Shifting of surface plasmon resonance due to electromagnetic coupling between graphene and Au nanoparticles
Jing Niu, Young Jun Shin, Jaesung Son, Youngbin Lee, Jong Hyun Ahn,, and Hyunsoo Yang

TL;DR
This study investigates how the surface plasmon resonance wavelength shifts due to electromagnetic coupling between graphene and gold nanoparticles, revealing a complex behavior with initial blue shift, subsequent red shift, and saturation.
Contribution
It provides new insights into the tunability of plasmon resonance via spacer thickness, combining experimental results with the plasmon ruler model.
Findings
Blue shift of 29 nm with spacer increase from 0 to 15 nm
Red shift of 17 nm when spacer exceeds 20 nm
Coupling strength decays exponentially with spacer thickness
Abstract
Shifting of the surface plasmon resonance wavelength induced by the variation of the thickness of insulating spacer between single layer graphene and Au nanoparticles is studied.
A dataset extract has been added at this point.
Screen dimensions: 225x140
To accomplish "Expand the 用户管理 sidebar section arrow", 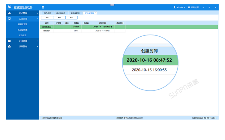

The system demonstrates a blue shift of 29 nm as the thickness of the spacer layer increases from 0 to 15 nm. This is due to the electromagnetic coupling between the localized surface plasmons excited in the nanoparticles and the graphene film. The strength of the coupling decays exponentially with a decay length of d/R=0.36, where d is the spacer layer thickness and R is the diameter of the Au nanoparticles. The result agrees qualitatively well with the plasmon ruler equation. Interestingly, a further increment of the spacer layer thickness induces a red shift of 17 nm in the resonance wavelength and the shift saturates when the thickness of the spacer layer increases above 20 nm.